En este breve Evangelio se nos narra cómo el Señor iba de ciudad en ciudad acompañado de los doce discípulos y de algunas mujeres. Quizás en nuestro rato de oración de hoy, podemos añadir nuestro nombre a esa pequeña relación de mujeres que nos cita el Evangelio con nombres concretos (Magdalena, Juana, Susana…) y que le seguían a causa de haber sido curadas por Él. Porque nosotros también hemos sido curados por el Señor. Hemos sido curados de nuestro pecado, de la soledad, de la desesperanza, del desamor. Aunque en algunos haya sido de manera preventiva como atestiguaba Santa Teresa de Lisieux, quien afirmaba que el amor de Jesús la había preservado de ser una gran pecadora.
También a nosotros el Señor nos ha curado de nuestros malos espíritus y enfermedades ¿quién puede afirmar que está libre por sí mismo de los malos espíritus? ¿Libre de las concupiscencias, tentaciones, envidias, rencores, iras? ¿Libre del espíritu de codicia, del vano honor, de la pereza, la vanidad, el egoísmo? De todo esto nos salva, nos libra, nos protege y nos cura el Señor.

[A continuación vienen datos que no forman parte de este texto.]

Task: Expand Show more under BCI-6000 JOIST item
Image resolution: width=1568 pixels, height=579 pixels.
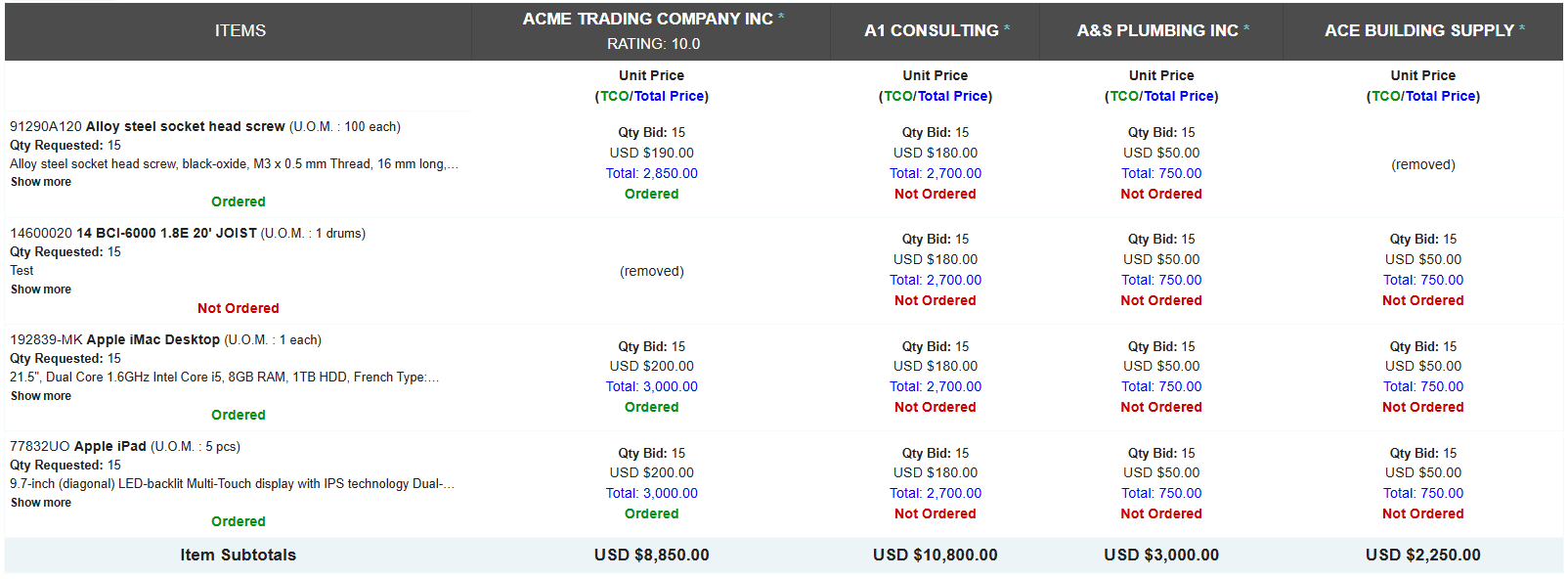Action: tap(41, 290)
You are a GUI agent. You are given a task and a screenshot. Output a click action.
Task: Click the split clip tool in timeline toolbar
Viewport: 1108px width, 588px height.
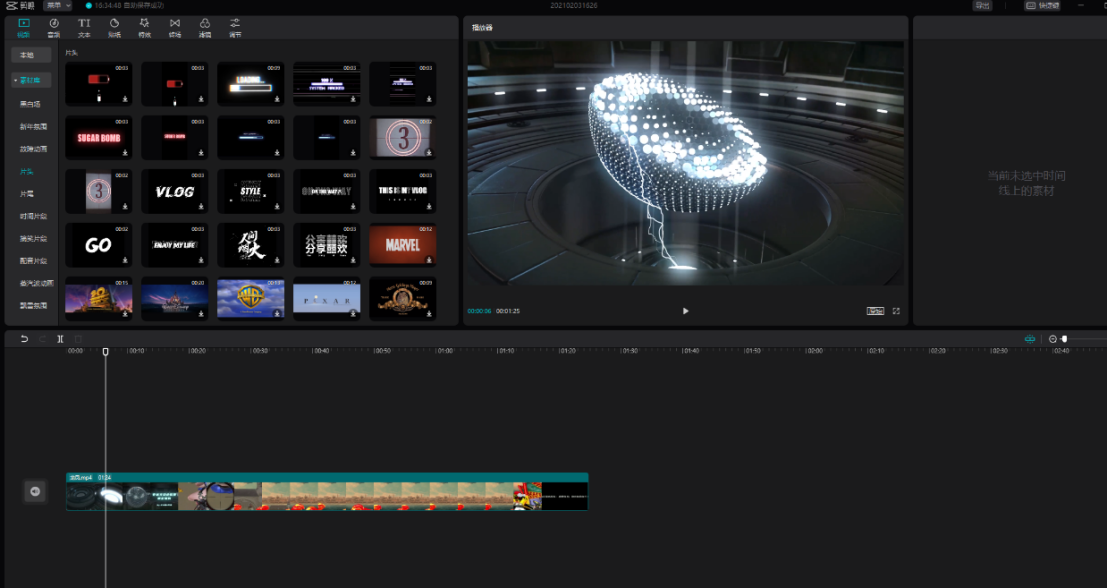pyautogui.click(x=60, y=339)
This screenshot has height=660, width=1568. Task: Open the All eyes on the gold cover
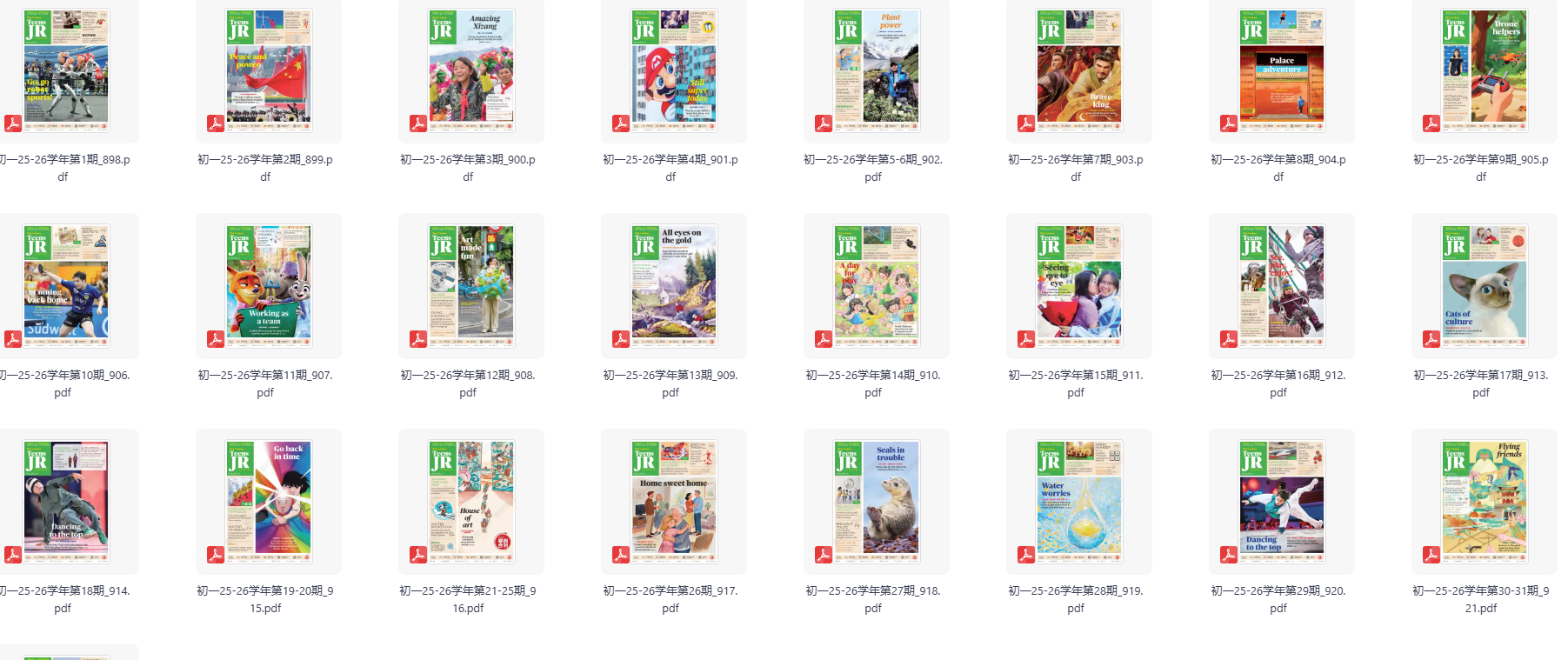(673, 287)
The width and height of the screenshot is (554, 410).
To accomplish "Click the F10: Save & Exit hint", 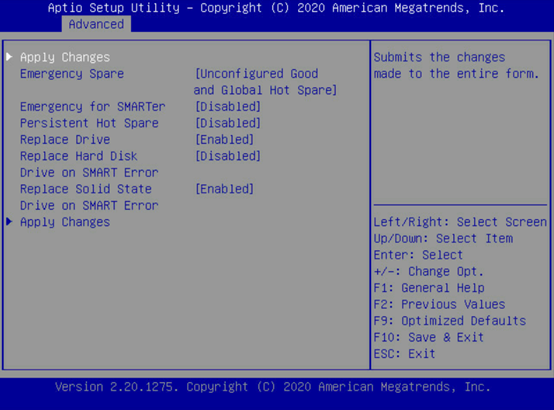I will [x=429, y=337].
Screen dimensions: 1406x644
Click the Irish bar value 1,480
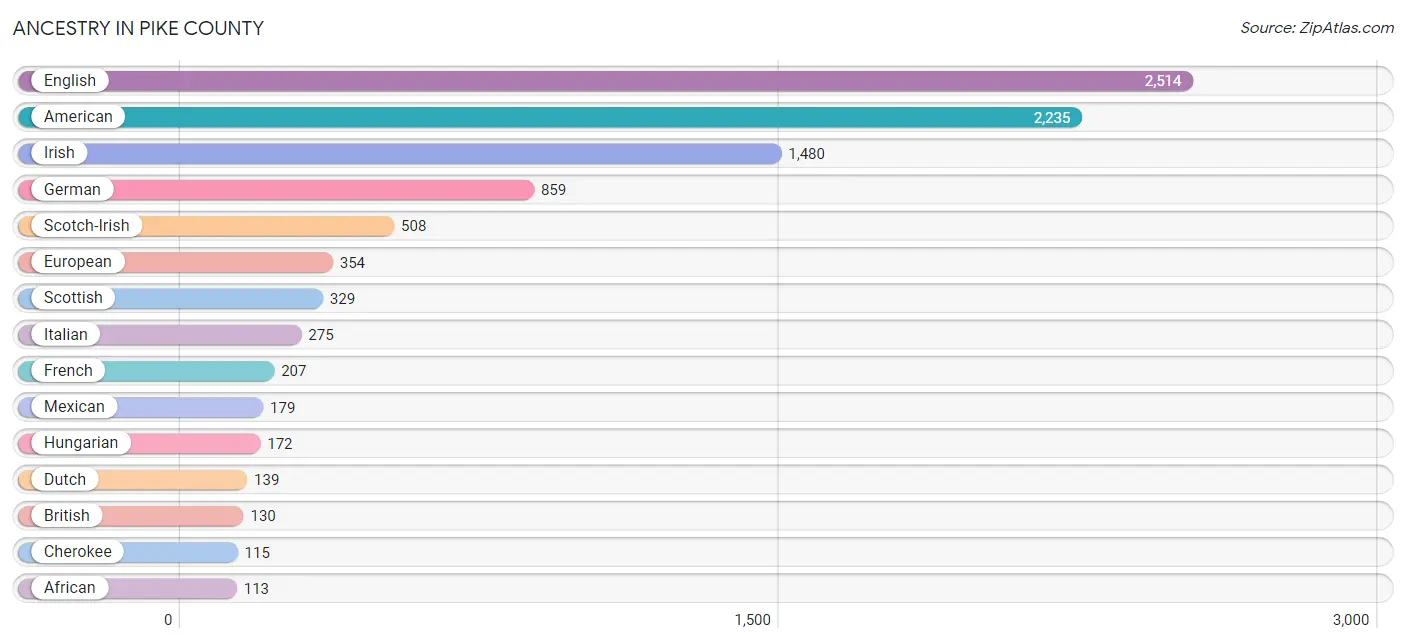click(x=806, y=154)
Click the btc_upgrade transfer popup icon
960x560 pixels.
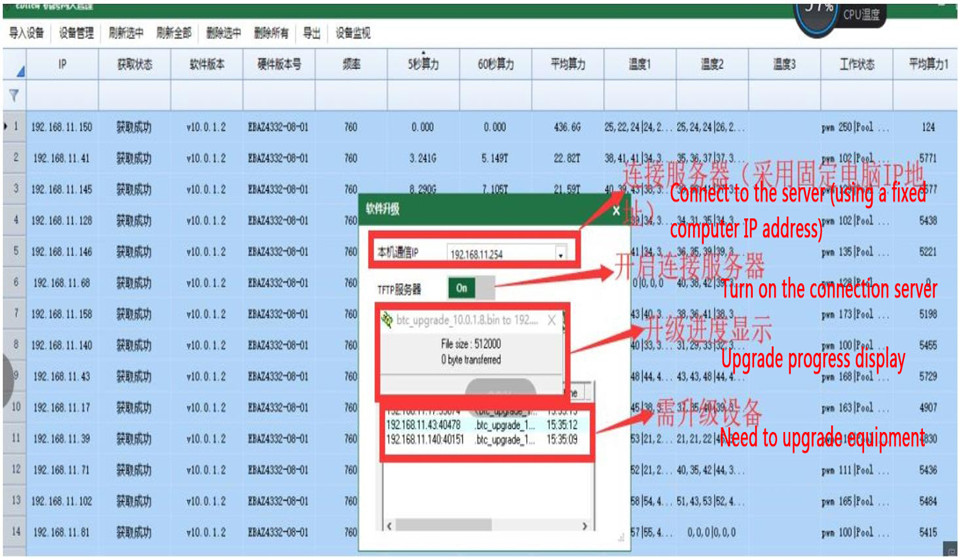coord(387,321)
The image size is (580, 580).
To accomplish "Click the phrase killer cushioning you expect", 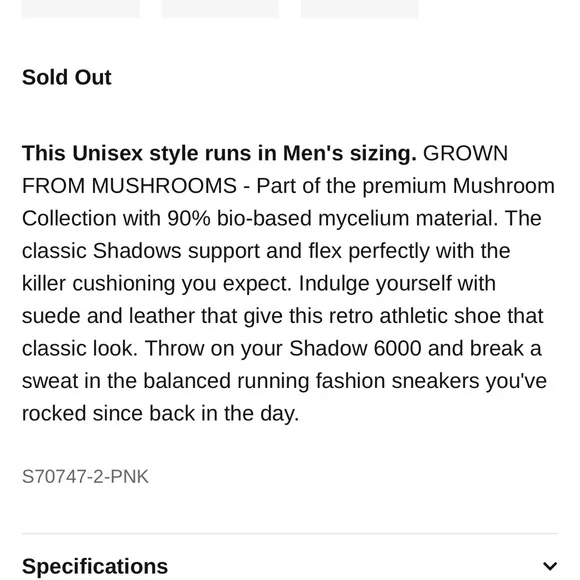I will point(157,284).

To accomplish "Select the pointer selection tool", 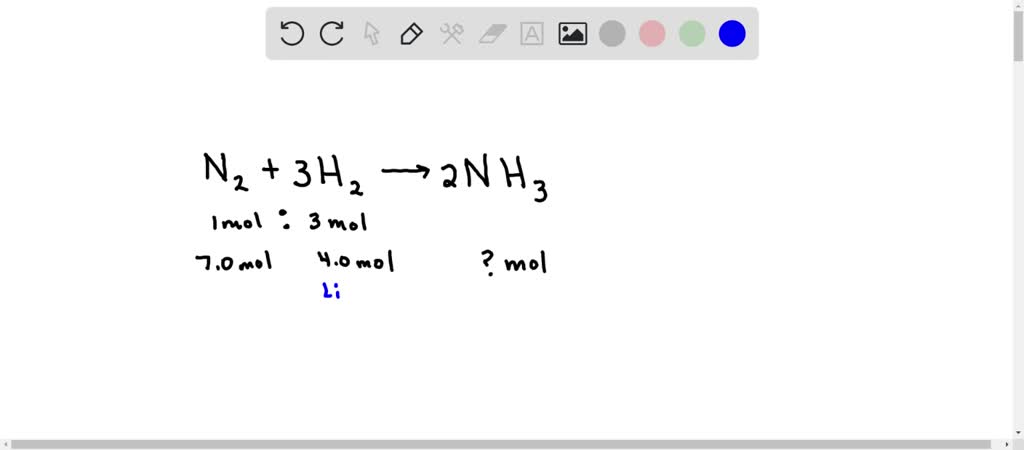I will click(x=372, y=34).
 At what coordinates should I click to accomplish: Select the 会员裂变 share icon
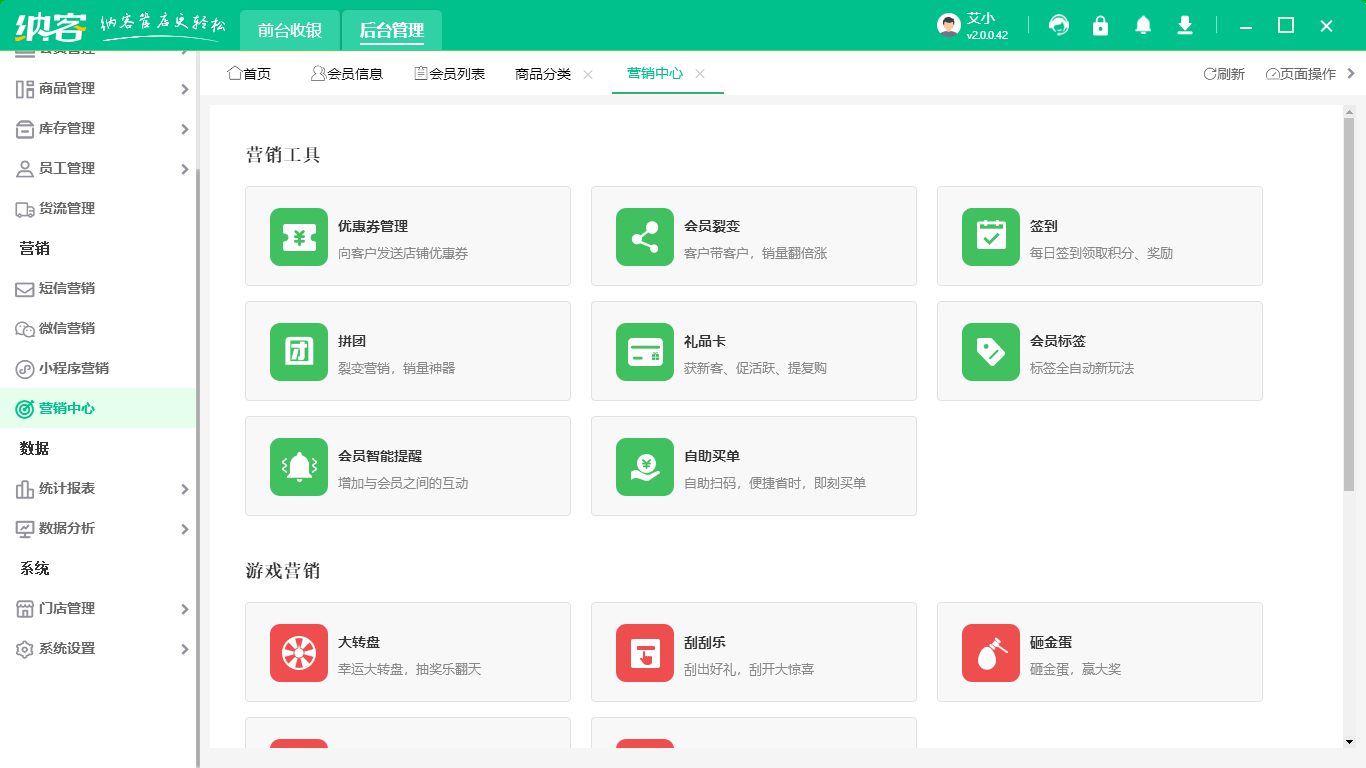click(644, 236)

San Ignacio de Loyola en sus Ejercicios Espirituales, al caer en la cuenta de esto, de haber sido salvado y curado por Cristo, se plantea como una consecuencia lógica: “¿Qué he hecho por Cristo? ¿Qué debo hacer por Cristo?”.
El Evangelio nos dice que estas y otras muchas mujeres, agradecidas: “le ayudaban con sus bienes”. ¿Y nosotros? ¿Cómo podemos ayudar al Señor? ¿Qué bienes tenemos?
En otro pasaje del Evangelio nos dice el Señor que lo que hagamos a uno sólo de sus hermanos a Él se lo hacemos. Por tanto, el que ayuda a su hermano, a su prójimo, ayuda al Señor mismo. Así de sencillo es.
¿Y cuáles son nuestros bienes? El mayor bien que tenemos es nuestro tiempo. Pero seguro que también tenemos otros, nuestras cualidades. La suegra de Pedro cuando en el Evangelio de hace unos días fue curada de la fiebre por el Señor, enseguida se puso a servirles. Fue curada, e inmediatamente se puso a hacer lo que sabía, servir.
Que cada uno en la oración se examine, mire de qué lo ha curado el Señor, y obre en consecuencia ayudando al Señor con sus bienes en la persona de su prójimo.
Así fue la vida de Aquella que, concebida sin pecado original, dedicó toda su vida a ayudar al Señor con sus bienes que de Él había recibido.